Uno strano rito partoriale, qualcosa come la moltiplicazione dei pesci, il maturarsi delle uova sotto la chioccia in un canestro, l'esplosione di un albero di mele, la manipolazione dei pani in una vecchia madia. Sono questi capannoni, uomini e macchine si affannano intorno a un lavoro che ha sempre del miracolo: una Metamorfosi!
Si parte dalla confusione e si arriva all'ordine. Si parte dal brusco e si arriva alla farfalla. Si elabora la materia, si mastica, si stira, si insaliva, si arma, si conforma, si cuoce, e si crea un oggetto. Questo processo, nell'armeria della natura, avrebbe un solo grosso difetto intrinseco. La prolificità.
La macchina è troppo prolifica, almeno rispetto alla donna, alla giumenta, alla coniglia. Certo è più prolifica dei ragni e degli uccelli. È più prolifica dei fiori. La macchina ha una riserva incalcolabile di semi. Ti caccia fuori una sfera o un pneumatico in pochi secondi o in pochi minuti. Può spremere ininterrottamente un filo o un tubo per centinaia di ore. Senza dubbio c'è qualcosa di mostruoso in tutto ciò.
Ma oltre i sospetti ci sono anche le meraviglie. Dirò che queste meraviglie sono addirittura il fondamento, l'origine di quella incredibile fisiologia. Le macchine non possono sbagliarsi, non possono permettersi un movimento falso, non possono riflettere. Devono produrre forme e oggetti prefissi, forme e oggetti perfetti. Tutti eguali, sono parti plurigemini.
È chiaro, - per la mancanza appunto di riflessione e di pentimento, per la irrevocabilità di ogni gesto, - che noi consideriamo le macchine come degli organismi inferiori.

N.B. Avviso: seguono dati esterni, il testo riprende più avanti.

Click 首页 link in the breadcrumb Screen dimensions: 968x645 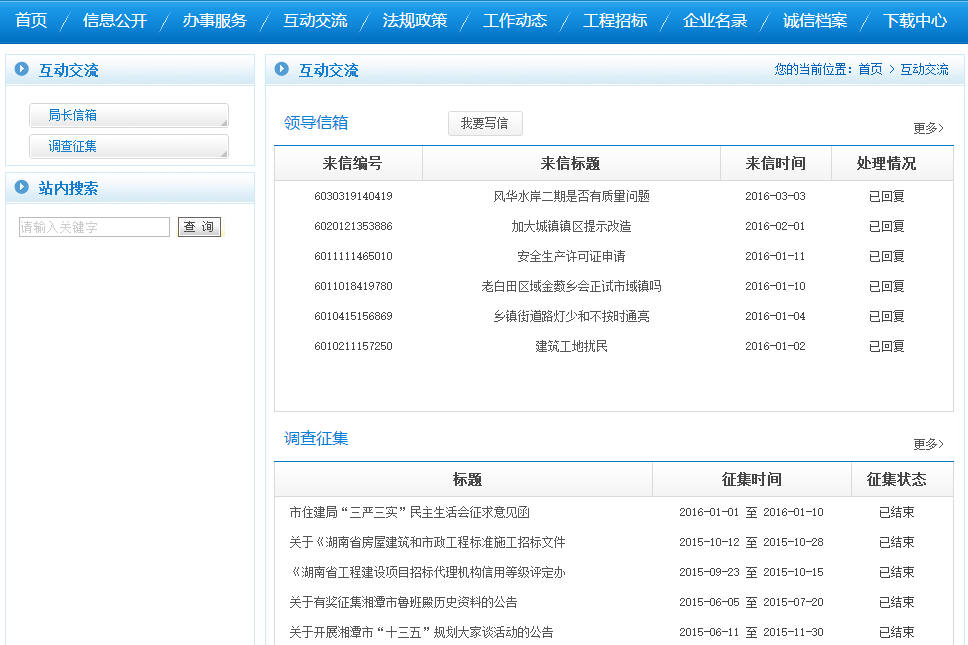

Esse lavorano a occhi chiusi. Non vedono e non sentono.
Aprono gli occhi, diventano intelligenti, per un attimo solo, quando si accorgono che l'uomo che le vigila è per un attimo assente. In quell'attimo, se l'uomo ha chiuso gli occhi o ha dimenticato le mani, possono fare dei disastri.
Ma quasi sempre palpitano, sospirano, russano, fanno le fusa. Sono contente del loro padrone.

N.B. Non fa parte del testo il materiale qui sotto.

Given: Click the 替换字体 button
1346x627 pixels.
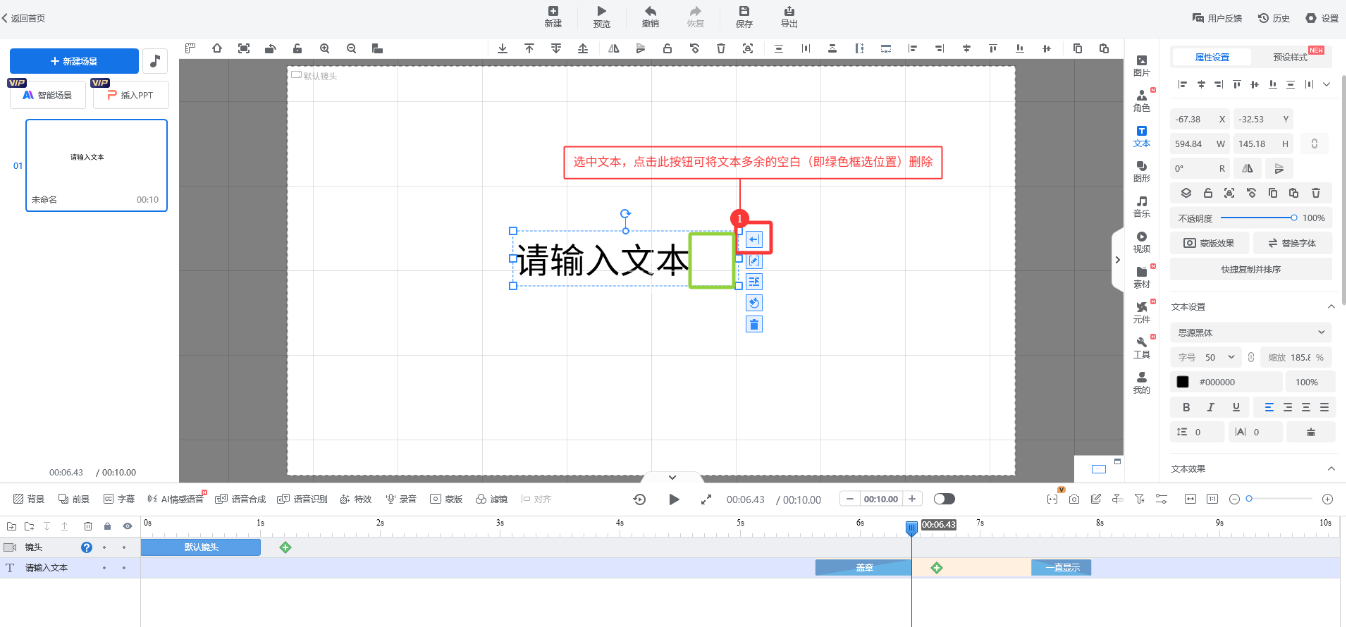Looking at the screenshot, I should coord(1292,243).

E io non so vedere diversamente un operaio vicino alla macchina se non come un assistente, un infermiere, un ostetrico accanto a una puerpera. Le macchine sono in continuo stato di doglia, in perpetuo stato di febbre.

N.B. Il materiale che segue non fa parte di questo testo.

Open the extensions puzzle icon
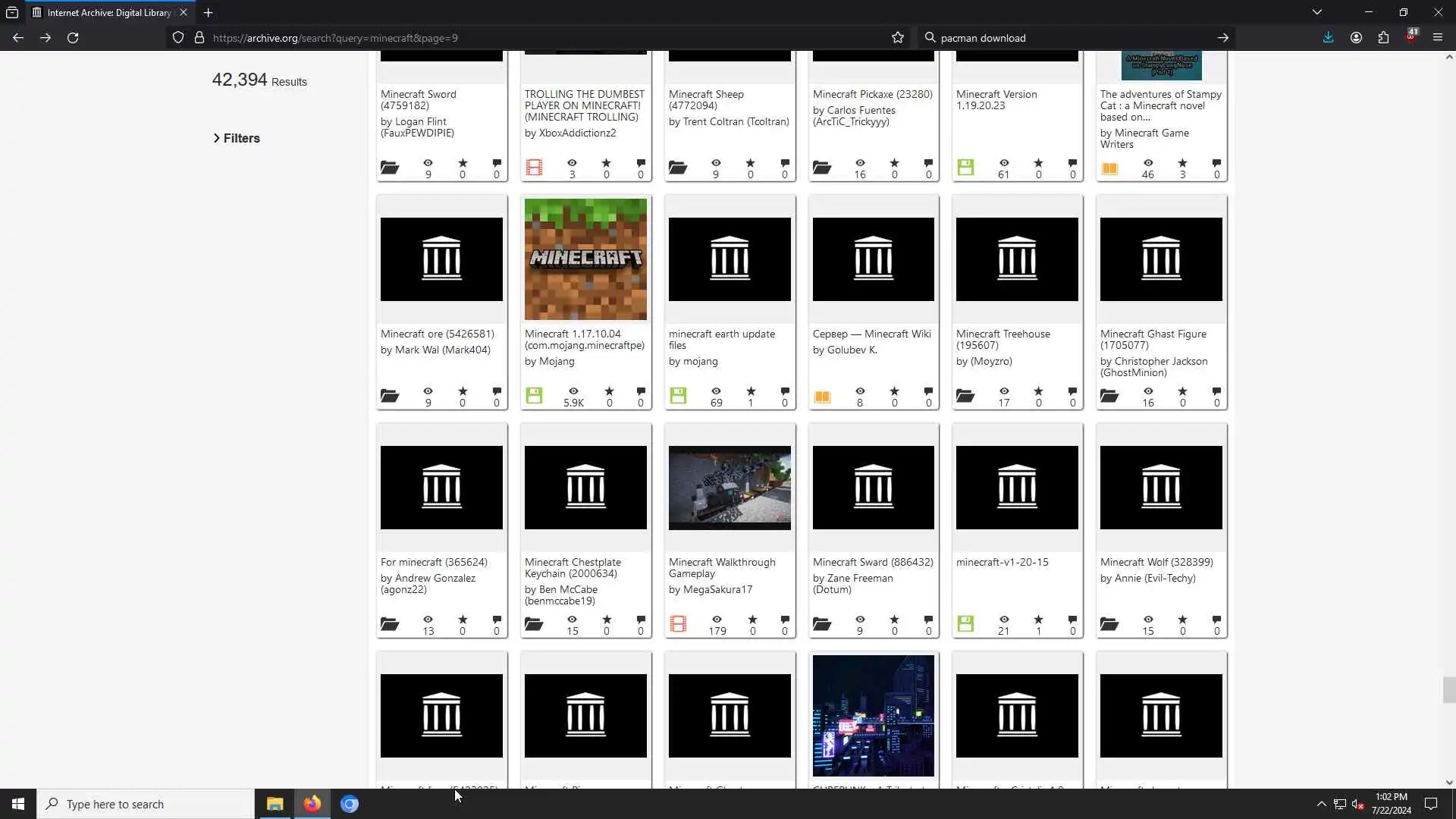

L'operaio non può abbandonarle anche quando borbottano assopite. si capisce: ci sono macchine e macchine.
Le macchine elettriche per esempio, e le macchine termiche, generatrici di energia, non chiedono che di essere alimentate, non chiedono che acqua e fuoco. La grande famiglia delle macchine utensili, torni, trapani, frese, esigono una presenza assidua, un soccorso ininterrotto. L'operaio deve vivere dentro un recinto strettissimo.
Alla Bicocca, almeno in molti reparti, il lavoro delle macchine è un lavoro complementare. Non c'è la frenesia raccapricciante di certe officine, dove l'automatismo ha un dominio quasi assoluto. L'uomo alla Bicocca non perde le sue attitudini, non rinuncia al suo genio. Nell'oggetto (nel prodotto, nella merce) c'è riconoscibile la misura delle sue capacità. La macchina docile lo aiuta.